§ **PROBLEM TO SOLVE**
Print the line containing "Click the creator" and all lines after it, unchanged, through the end of the data. Leave the pictures out.

§ **Stored data entries**

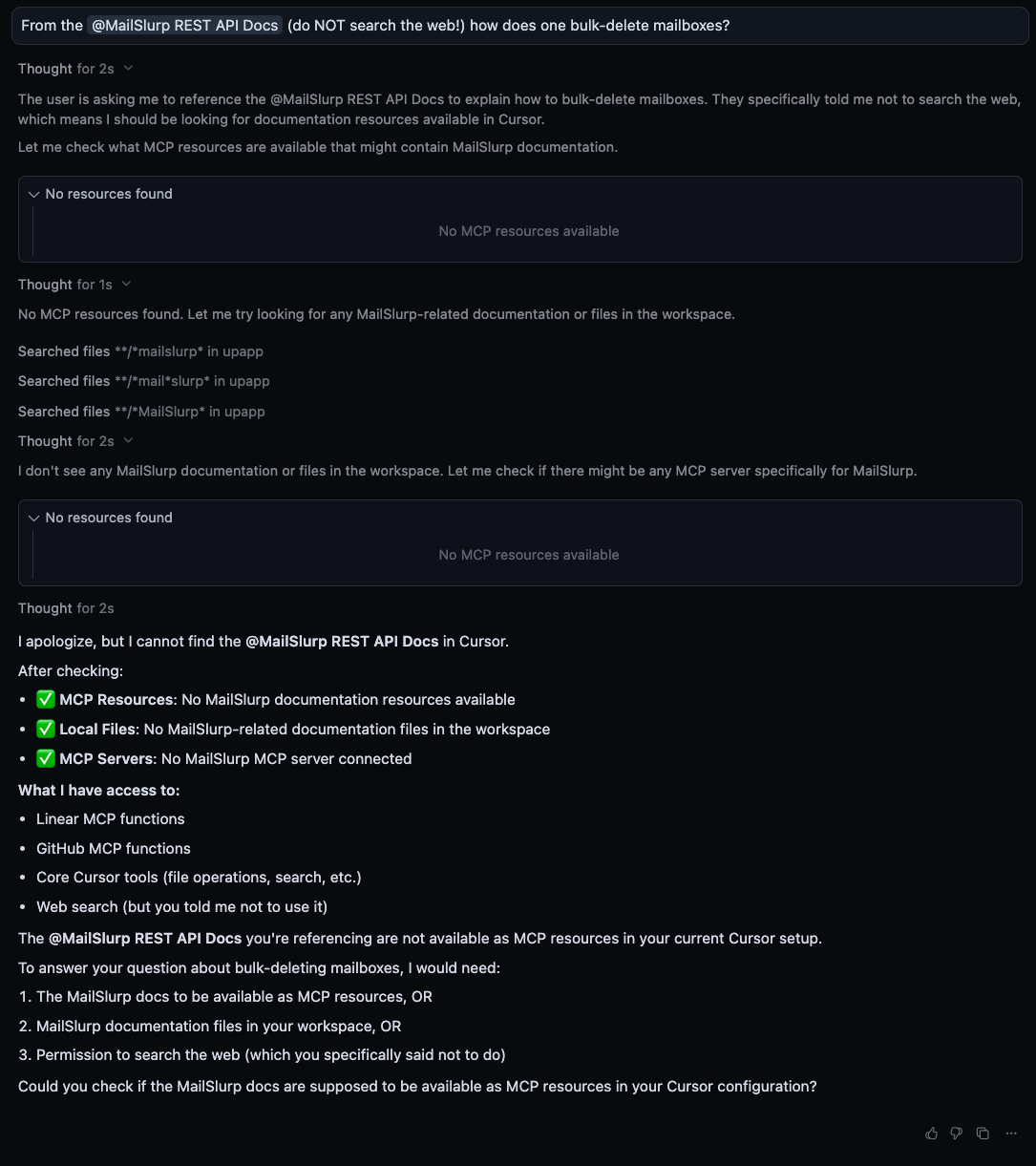The image size is (1036, 1166).
Task: Click the Thought for 2s label above final answer
Action: point(66,608)
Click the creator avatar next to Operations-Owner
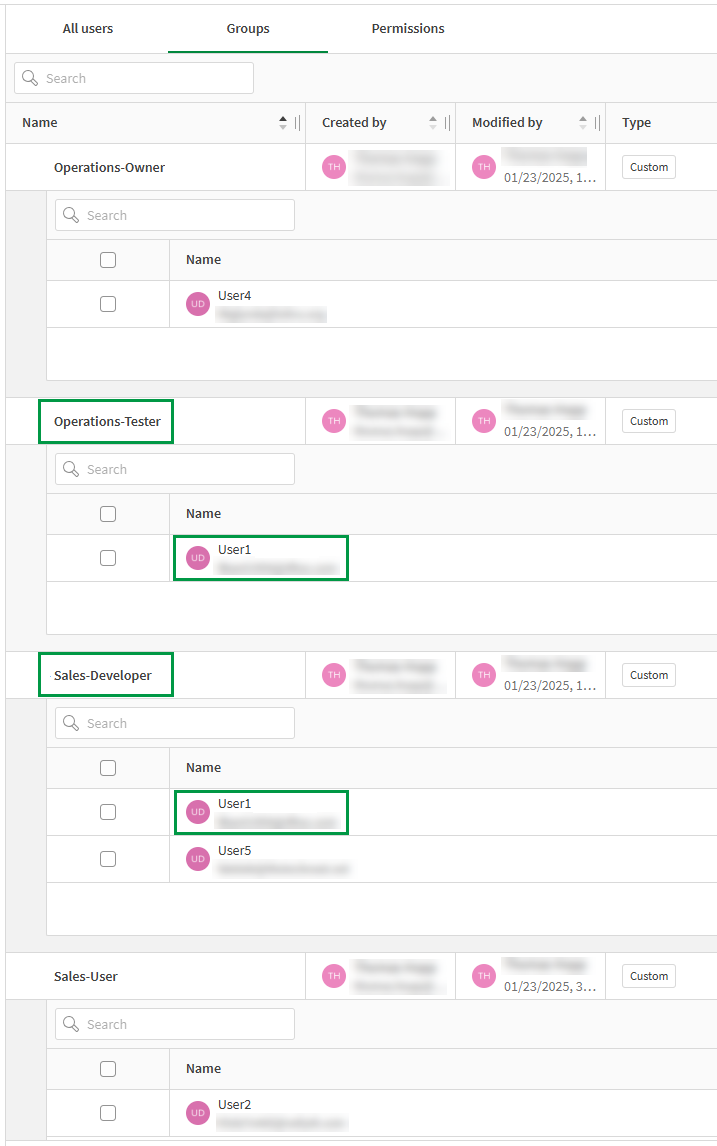 click(333, 167)
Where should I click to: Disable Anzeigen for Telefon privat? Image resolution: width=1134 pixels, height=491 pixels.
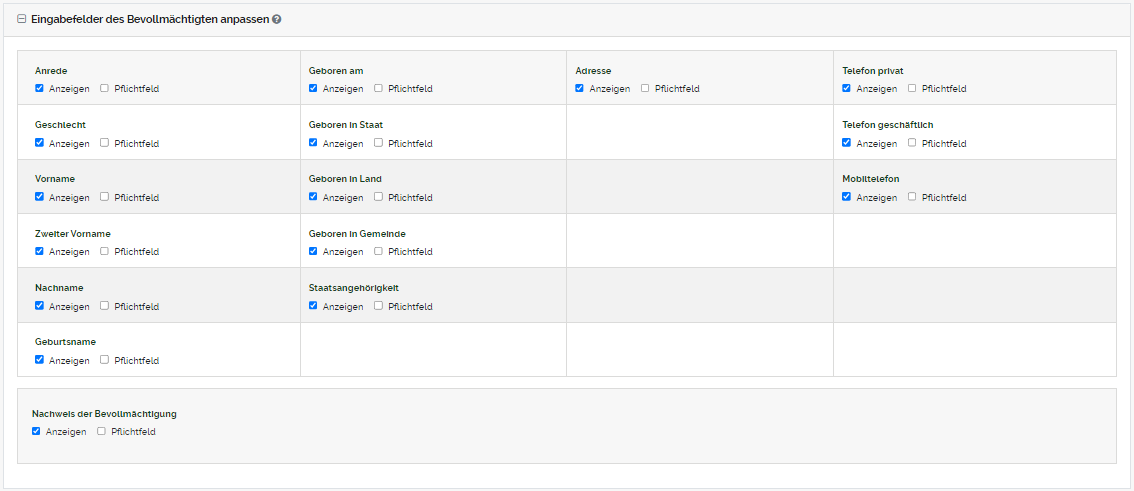[847, 88]
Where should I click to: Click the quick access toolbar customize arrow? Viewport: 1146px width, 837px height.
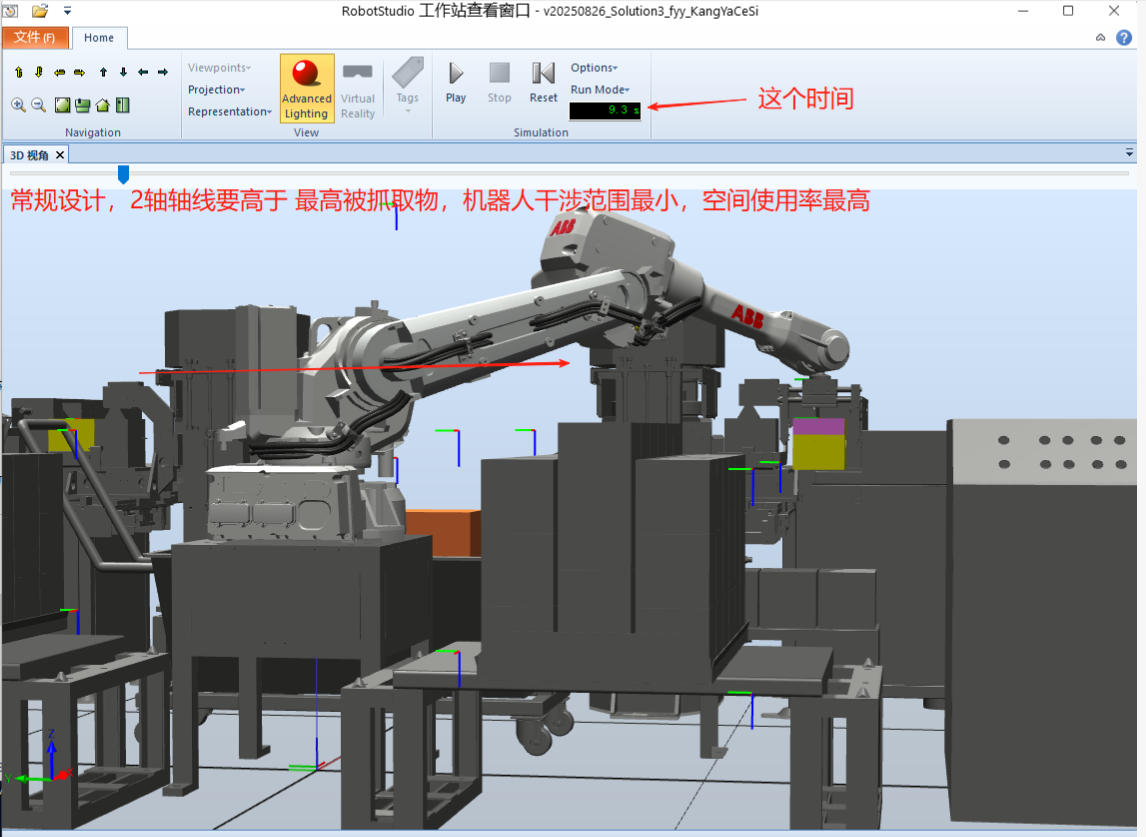point(67,11)
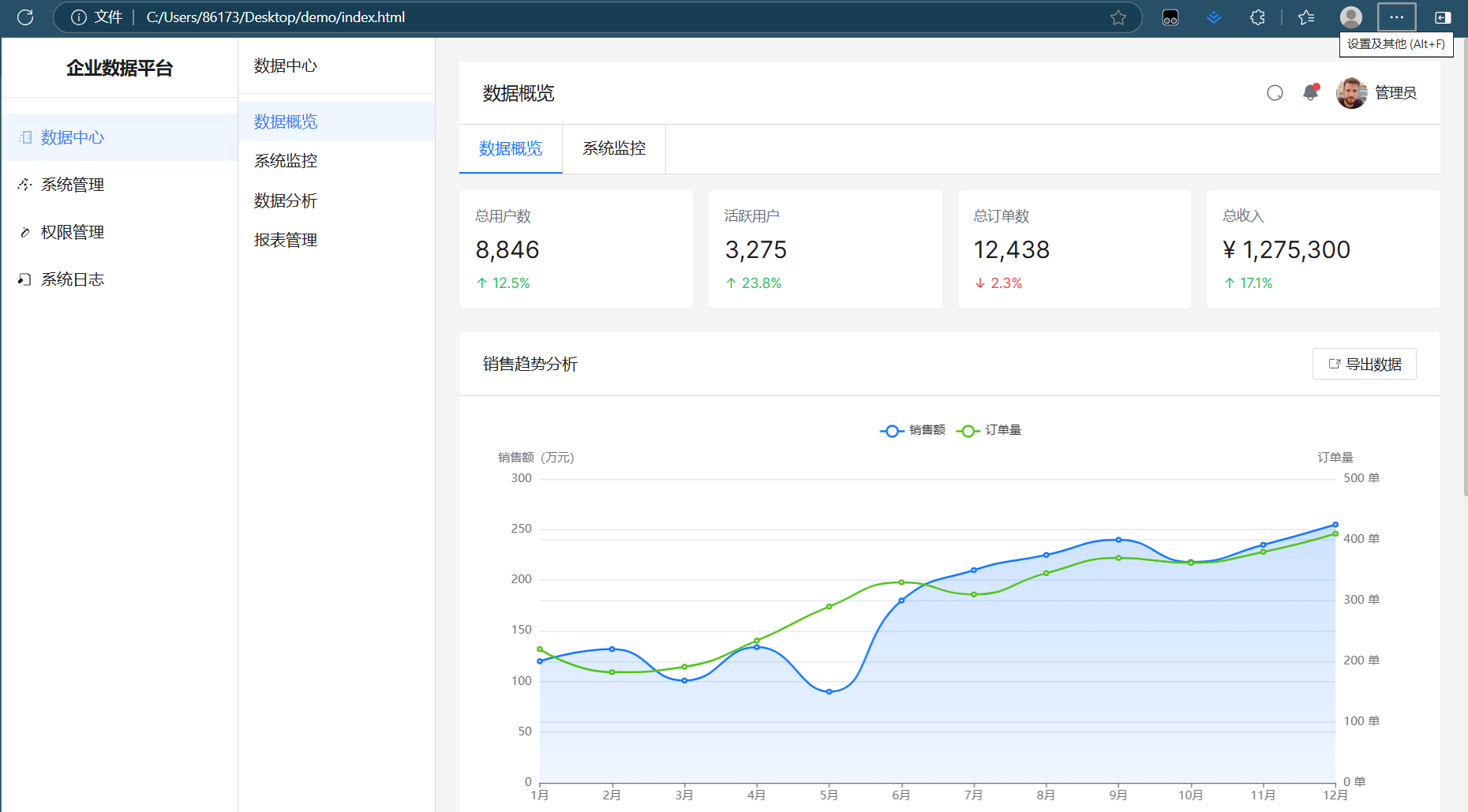Screen dimensions: 1468x812
Task: Add page to favorites star icon
Action: point(1118,17)
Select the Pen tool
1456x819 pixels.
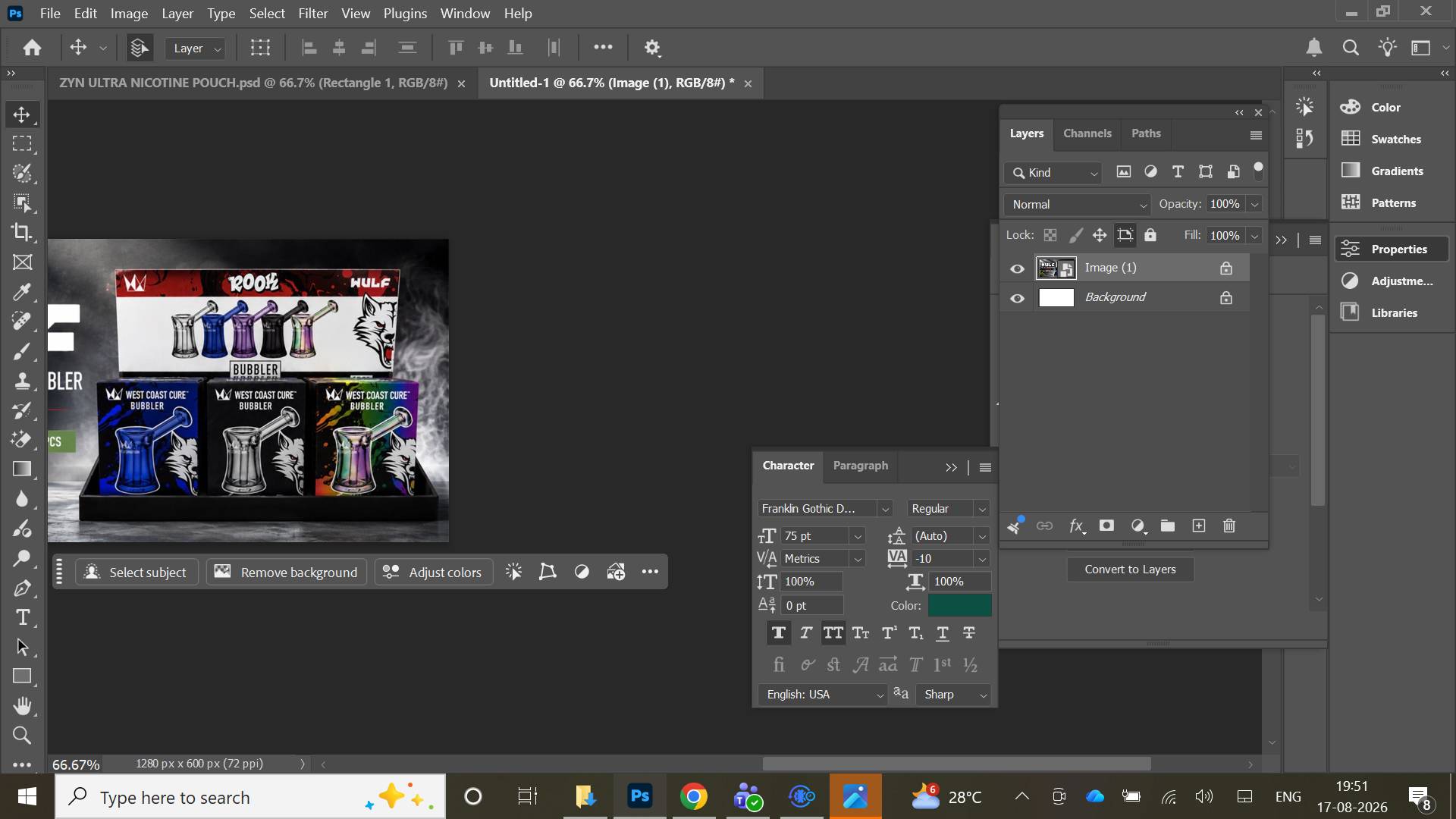[x=22, y=588]
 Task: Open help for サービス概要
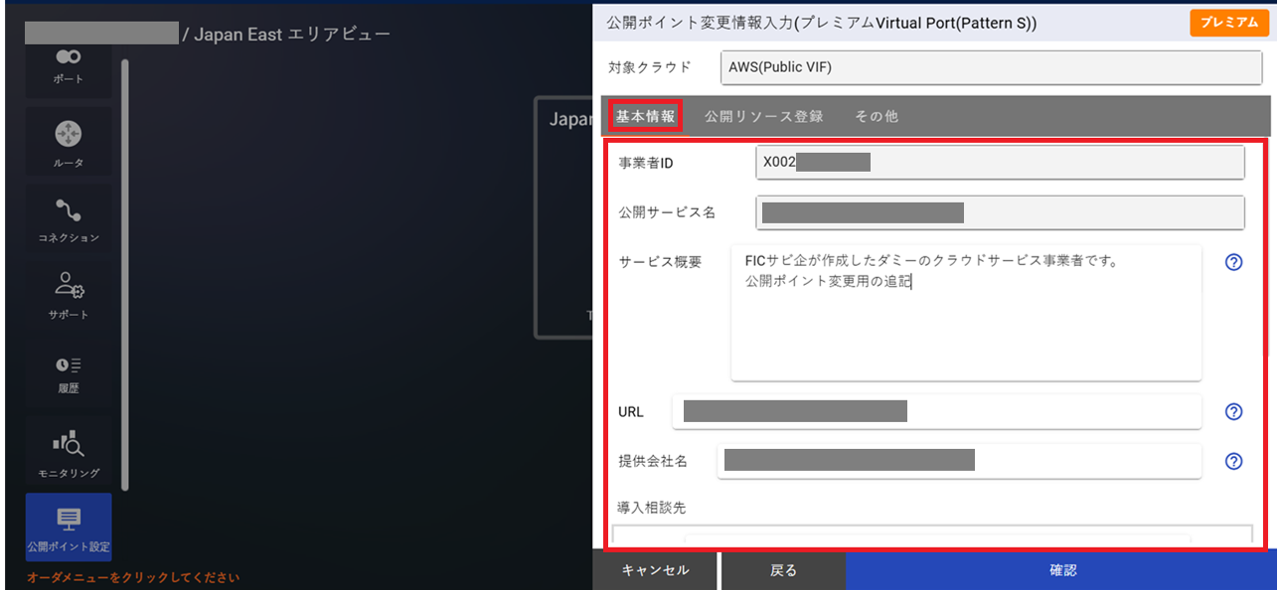click(x=1234, y=262)
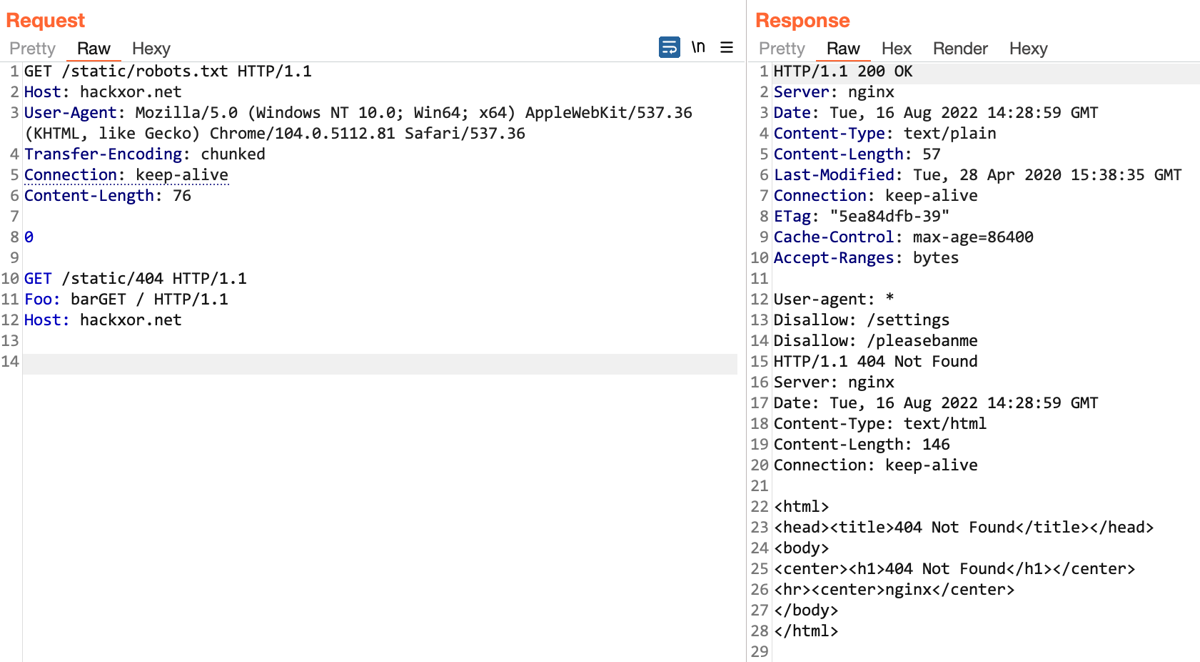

§ **OUTPUT OF THE EXERCISE**
Click the creator avatar next to Operations-Owner
 click(333, 167)
Where should I click to: Disable Anzeigen for Telefon privat? Image resolution: width=1134 pixels, height=491 pixels.
[847, 88]
Where should I click to: Click the quick access toolbar customize arrow? Viewport: 1146px width, 837px height.
point(67,11)
Screen dimensions: 1468x812
Task: Add page to favorites star icon
Action: point(1118,17)
Select the Pen tool
1456x819 pixels.
[x=22, y=588]
 Task: Open help for サービス概要
click(x=1234, y=262)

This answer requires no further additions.